Sacked in Angkor Wat
On my first trip to Angkor, I got fired. No, not by my boss; by my Cambodian tour guide. Before I’d left KL, a friend had assured me that a tour guide was, if not necessary, at the very least, helpful.
It appears I wasn't paying close enough attention to my guide's tales of events long past, not displaying the proper reverence he must have felt his words deserved. I tried, but it quickly became clear he wasn't going to tell me much that wasn't in the guide book. Even when he did venture into new territory, it was only to relate some minuscule detail totally out of the realm of interesting. Since we were among the ruins of what is very likely South East Asia's premier historical site, I was in no mood to be bored.

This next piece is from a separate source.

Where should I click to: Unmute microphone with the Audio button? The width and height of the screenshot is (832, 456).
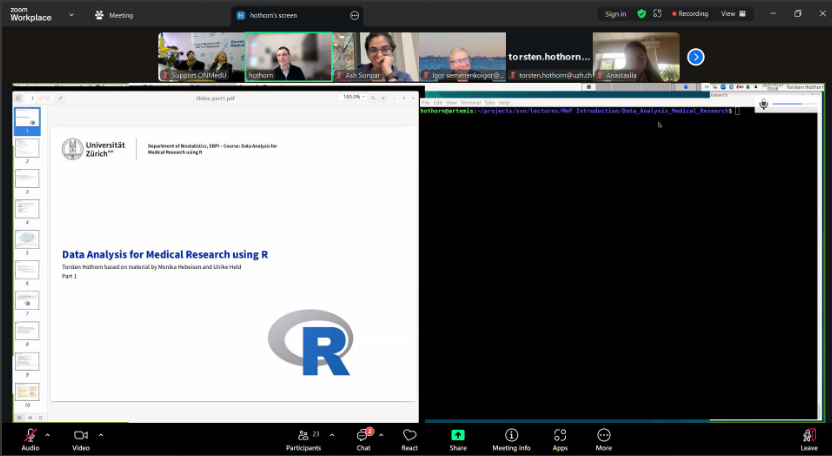coord(30,438)
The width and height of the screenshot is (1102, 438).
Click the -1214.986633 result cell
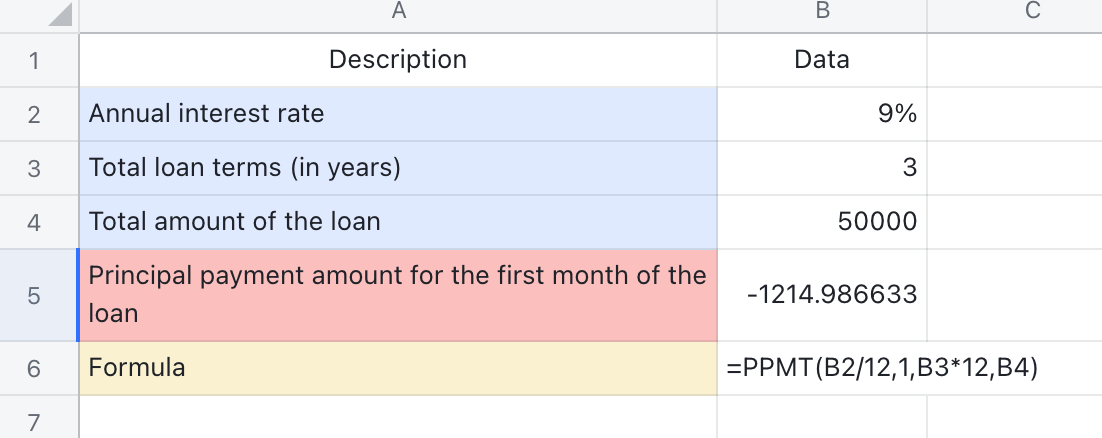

The truth is, I really only wanted him to show me a few of the lesser known temples., But tour guides are creatures of habit. No matter how much you insist you're not like every other tourist, that you truly want to find some of the more secluded and less popular monuments, tour guides will always know better. They’ve been through this a hundred times with a thousand tourists; they know what you really want, even if you don't. And let's face it, they've probably heard those same pleas for seclusion and difference at least once or twice, most likely from people who have never seen the road less travelled.
So he was right to fire me. He had to have sensed my disinterest. Even my wife was giving me those looks that said I was behaving badly. So it was no surprise when he spent a few minutes on his hand phone and then announced he had a job for next three days beginning that afternoon. Would we mind?
I did my best to look disappointed at the prospect of losing his fine expertise, but at the same time happy that he would be guaranteed work for the rest of the week, and sent him off making what I felt were sincere enough expressions of gratitude.
And then it was us and the ruins.



Located just outside the northern city of Siem Reap, there is truly nothing in Cambodia, or maybe anywhere, to compare with Angkor. Constructed during the Angkor period, between the ninth and fifteenth centuries, the main area covers about 120 acres and comprises two massive temple complexes, Angkor Wat and Angkor Thorn, along with 208 smaller temples.

To give you some idea of size, in the 9th century Angkor Thorn housed one million people and was larger and more developed than any city in Europe. Even after touring Angkor Wat and Angkor Thorn for a full three hours each, much was left to be discovered. Many of the smaller temples would be large by anyone's, or any era's, standards. One worthy of special note, Ta Prohm, employed about 80,000 people simply for maintenance.
Constructed in the 12th century and left largely untouched by archaeologists, the magic of Ta Prohm comes from the fig, banyan and kapok trees that have encroached upon the long low buildings unhindered, their roots cracking and splitting the walls while at the same time tying them together to prevent further destruction.
A second noteworthy temple is Preah Khan, a 12th century Buddhist monument to which were added several Hindu shrines the following century when that was the prevailing religion. As with Ta Prohm, tremendous banyan trees tower above Preah Khan's magnificent structures, their gargantuan roots dwarfing the walls and stones below. While both Ta Prohm and Preah Khan are smaller than the monstrous Angkor Thorn and Angkor Wat, it’s easy to spend an hour or two at each.
However, if you really want to escape the crowds and experience a piece of life in the Cambodian countryside, the 63 km drive north to Banteay Chhmar Temple is outstanding. The road passes through numerous villages where you can pause for refreshments and meet locals who are not intent upon selling you something. If you're comfortable with the idea, I strongly suggest making the trip by motorbike, thereby allowing yourself the freedom to stop at will. Taxi drivers tend to have a desire to get to their destination and back again as quickly as possible.
Needless to say, even three full, eight-hour days wandering Angkor leaves plenty for another visit. With the exception of Angkor Wat, which was restored as a Buddhist shrine in the 16th century, the temples were only recently reclaimed from the jungle that had buried them. By that time, of course, most statues and jewels had been stolen by peasants who sold them for a fraction of their worth at open markets, or by archaeologists and treasure hunters.